You are viewing a plain text version of this content. The canonical link for it is here.
Posted to issues@lucene.apache.org by "Mark Harwood (Jira)" <ji...@apache.org> on 2020/05/15 10:57:00 UTC
[jira] [Resolved] (LUCENE-9370) RegExpQuery should error for
inappropriate use of \ character in input
[ https://issues.apache.org/jira/browse/LUCENE-9370?page=com.atlassian.jira.plugin.system.issuetabpanels:all-tabpanel ]
Mark Harwood resolved LUCENE-9370.
----------------------------------
Fix Version/s: master (9.0)
Resolution: Fixed
Fixed in https://github.com/apache/lucene-solr/commit/819e668ce2fcfcf86b652a191cdbe0fad0a8ffce
> RegExpQuery should error for inappropriate use of \ character in input
> ----------------------------------------------------------------------
>
> Key: LUCENE-9370
> URL: https://issues.apache.org/jira/browse/LUCENE-9370
> Project: Lucene - Core
> Issue Type: Bug
> Components: core/search
> Affects Versions: master (9.0)
> Reporter: Mark Harwood
> Priority: Minor
> Fix For: master (9.0)
>
>
> The RegExp class is too lenient in parsing user input which can confuse or mislead users and cause backwards compatibility issues as we enhance regex support.

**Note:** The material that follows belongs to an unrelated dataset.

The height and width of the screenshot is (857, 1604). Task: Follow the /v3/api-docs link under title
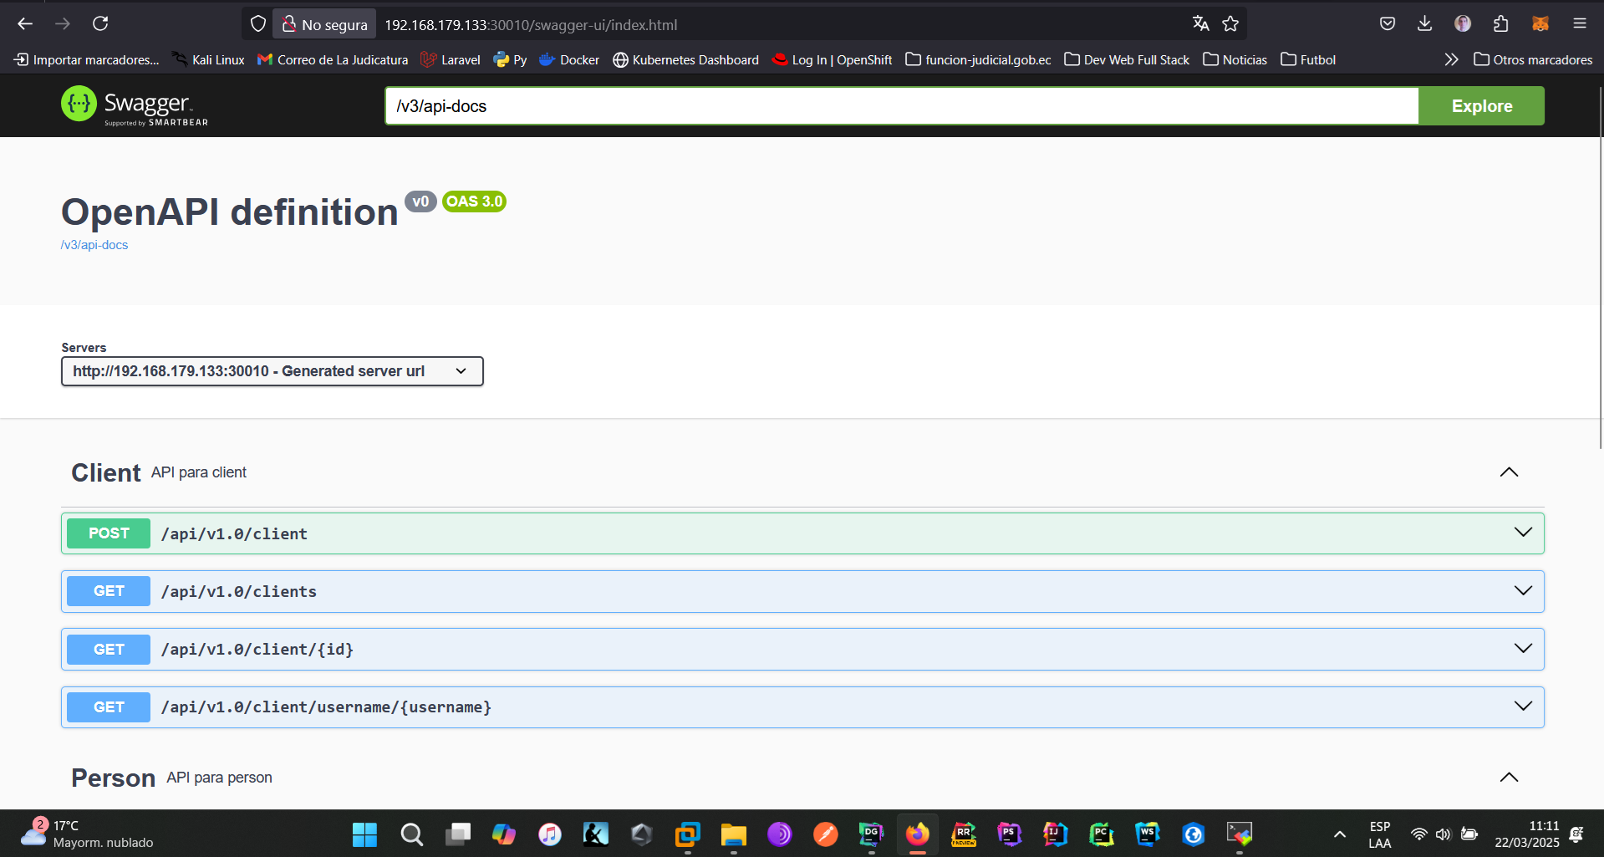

> In normal regular expression syntax the backslash is used to:
> * escape a reserved character like \.
> * use certain unreserved characters in a shorthand context e.g. \d means digits [0-9]
>
> The leniency bug in RegExp is that it adds an extra rule to this list - any backslashed characters that don't satisfy the above rules are taken literally. For example, there's no reason to put a backslash in front of the letter "p" but we accept \p as the letter p.
> Java's Pattern class will throw a parse exception given a meaningless backslash like \p.
> We should too.
> In [Lucene-9336|https://issues.apache.org/jira/browse/LUCENE-9336] we added support for commonly supported regex expressions like `\d`. Sadly this is a breaking change because of the leniency that has allowed \d to be accepted as the letter d without an exception. Users were likely silently missing results they were hoping for and we made a BWC problem for ourselves in filling in the gaps.
> I propose we do like other RegEx parsers and error on inappropriate use of backslashes.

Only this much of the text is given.